Fim do Estigma! Como “O Mandaloriano e Grogu” Mudou a História dos Hutts para Sempre

Fim do Estigma! Como “O Mandaloriano e Grogu” Mudou a História dos Hutts para Sempre

Já se passou quase meio século desde que George Lucas nos levou pela primeira vez para aquela galáxia muito, muito distante em 1977. Ao longo desses quase 50 anos, o público se acostumou com algumas verdades absolutas: a Força une todas as coisas, os Stormtroopers têm uma mira bastante questionável e os Hutts são as piores e mais asquerosas criaturas do universo.

Bem, parece que finalmente chegou a hora de reescrevermos pelo menos uma dessas regras.

O tão aguardado retorno de Star Wars aos cinemas após um hiato de sete anos com O Mandaloriano e Grogu não serviu apenas para matar a nossa saudade de ver o Din Djarin e nosso pequeno comedor de sapos na telona. O filme dirigido por Jon Favreau fez algo histórico: quebrou de vez o gigantesco equívoco de que todos os Hutts são gângsteres inescrupulosos.

A Maldição de Jabba

Desde que Jabba the Hutt deu as caras em Uma Nova Esperança, a imagem que ficou da espécie é de que eles são implacáveis, gananciosos e eternamente ligados ao crime organizado. Para quem está acostumado a rolar dados em campanhas de Dungeons & Dragons, é como se a espécie inteira tivesse nascido eternamente presa no alinhamento “Caótico e Mau”.

Nunca existiu muito meio-termo na tela. O próprio Jabba mantendo a Princesa Leia como refém foi o ápice de como essa raça sempre foi retratada como o puro suco da imoralidade, sempre operando nas sombras como os grandes mafiosos espaciais.
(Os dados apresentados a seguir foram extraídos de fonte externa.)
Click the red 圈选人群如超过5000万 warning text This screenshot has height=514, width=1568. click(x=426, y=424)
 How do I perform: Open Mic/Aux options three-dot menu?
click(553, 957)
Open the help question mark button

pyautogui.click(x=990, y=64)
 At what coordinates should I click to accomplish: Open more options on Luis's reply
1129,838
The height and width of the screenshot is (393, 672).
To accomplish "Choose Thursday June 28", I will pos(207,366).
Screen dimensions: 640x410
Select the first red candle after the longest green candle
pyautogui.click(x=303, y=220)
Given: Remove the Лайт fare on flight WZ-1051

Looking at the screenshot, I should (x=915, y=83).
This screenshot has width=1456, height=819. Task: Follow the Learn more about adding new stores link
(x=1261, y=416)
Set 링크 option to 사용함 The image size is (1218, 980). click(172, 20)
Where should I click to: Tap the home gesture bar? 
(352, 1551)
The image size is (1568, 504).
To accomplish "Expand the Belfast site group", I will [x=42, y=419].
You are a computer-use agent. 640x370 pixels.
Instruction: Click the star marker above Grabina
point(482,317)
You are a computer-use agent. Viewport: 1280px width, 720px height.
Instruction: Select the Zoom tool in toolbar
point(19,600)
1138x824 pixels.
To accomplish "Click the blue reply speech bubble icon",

A Redenção com Rotta the Hutt

É aí que o novo filme surpreende ao focar na história de Rotta the Hutt. Sim, o antigo “Fedorento” (Stinky) que vimos bebê na animação The Clone Wars cresceu! E, ao contrário do que o determinismo genético de Tatooine mandaria, ele decidiu que não queria herdar a ficha criminal da família.

Com um excelente trabalho de voz original feito por Jeremy Allen White (o Carmy de The Bear), Rotta bate o pé e se recusa a seguir os passos de seu falecido pai e de seus temíveis primos, Os Gêmeos (The Twins). Em vez de administrar cartéis de contrabando ou jogar pessoas em poços de Rancor por pura diversão, Rotta está totalmente focado em construir a sua própria identidade, contrariando todas as expectativas cruéis sobre a sua espécie.

O Que Isso Significa Para o Futuro da Saga?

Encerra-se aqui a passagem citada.